[Start of Passage]

Table of Contents
THIS DAY IN GAY HISTORY
based on: The White Crane Institute's 'Gay Wisdom', Gay Birthdays, Gay For Today, Famous GLBT, glbt-Gay Encylopedia, Today in Gay History, Wikipedia, and more …
Collected by Ted
Bill Tilden with a protégé
1893 – The American tennis player legend Bill Tilden was born on this date (d.1953). Born William Tatem Tilden II (often called "Big Bill"), he was an American tennis player who was the World No. 1 player for 7 years, the last time when he was 38 years old. Born in Philadelphia, Pennsylvania, to a wealthy family, he was a "Junior" at birth but changed his name to "II" when he was in his mid-20s.
Tilden was born into a wealthy Philadelphia family. He lost his semi-invalid mother when he was 15 and was sent a few houses away to live with a maiden aunt. The subsequent loss at 19 of his father and older brother marked him deeply. After several months of deep depression, and with encouragement from his aunt, tennis became his primary means of recovery.
According to his biographer Frank Deford, because of his early family losses Tilden spent all of his adult life attempting to create a father-son relationship with a long succession of ballboys and youthful tennis protégés, of whom Vinnie Richards was the most noted. In spite of his world-wide travels, Tilden lived at his aunt's house until 1941 when he was 48 years old. He had no sexual relationships with women at all and apparently very few sexual encounters with members of his own sex until he was well into his 40s and becoming increasingly effeminate in his mannerisms, particularly in the more liberal atmosphere of 1930s Europe.
Although Tilden almost never drank, he smoked heavily and disdained what today would be considered a healthy life style for an athlete; for most of his life his diet consisted of 3 enormous meals a day of steak and potatoes, with, perhaps, the occasional lamb chop.

[End of Passage]

• [To do]
[A] According to the Bill Tilden passage, for how many years was Tilden the World No. 1 player?
[B] Resume the Bill Tilden passage after its final sentence and extend it with further writing.

[Start of Data]

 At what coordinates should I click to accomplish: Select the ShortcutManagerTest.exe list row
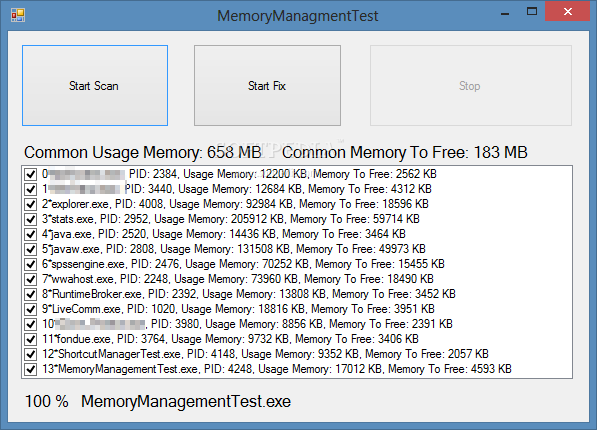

[End of Data]

• [Answers to the tasks]
[A] Seven years.

[B]
Tilden was a champion player, one of the most influential persons in the history of tennis. He was also perhaps the most paradoxical figure in the history of any sport: a Gay man who almost single-handedly changed the image of tennis from that of a "sissy" country-club sport played only by rich white people in long white pants or ankle-length skirts to that of a major sport played by robust, world-class athletes. In the United States' sports-mad decade of the Roaring 20's Tilden was one of the five dominant figures of the "Golden Virgins of Sport", along with Babe Ruth, Howie Morenz, Red Grange, Bobby Jones, and Jack Dempsey. His subsequent arrests and convictions on charges of solicitation cast a shadow over his illustrious career.
Although Tilden had been born to wealth, and earned large sums of money, he spent it lavishly, keeping a suite at the Algonquin Hotel. Much of his income went towards financing Broadway shows that he wrote, produced, and starred in. The last part of his life was spent quietly and away from his family, occasionally participating in celebrity tennis matches. He died in Los Angeles, California. He was preparing to leave for the United States Professional Championship tournament in Cleveland, Ohio, when he fell dead of a stroke. Tilden was inducted into the International Tennis Hall of Fame in Newport, Rhode Island, in 1959.
1897 – Today's the birthday of Australian born stage and screen actor Dame Judith Anderson (d.1992). She won two Emmy Awards and a Tony Award and was also nominated for a Grammy Award and an Academy Award. Born in Adelaide, South Australia, Australia, Anderson made her professional debut as Francee Anderson in 1915 at the age of seventeen in Sydney and moved to New York three years later.
By the early 1930s, she had established herself as one of the greatest theatre actresses of her era and she was a major star on Broadway throughout the 1930s, 1940s, and 1950s. In 1931, she played the "Unknown Woman" in the American premiere of Luigi Pirandello's As You Desire Me, filmed the following year with Greta Garbo in the same role. This was followed by Eugene O'Neill's Mourning Becomes Electra, Luigi Chiarelli's The Mask and the Face, with Humphrey Bogart, and Zoe Akins' The Old Maid from the novel by Edith Wharton, in the role later played on film by Bette Davis. In 1936, Anderson played Gertrude to John Gielgud's Hamlet in a production which also featured Lillian Gish as Ophelia.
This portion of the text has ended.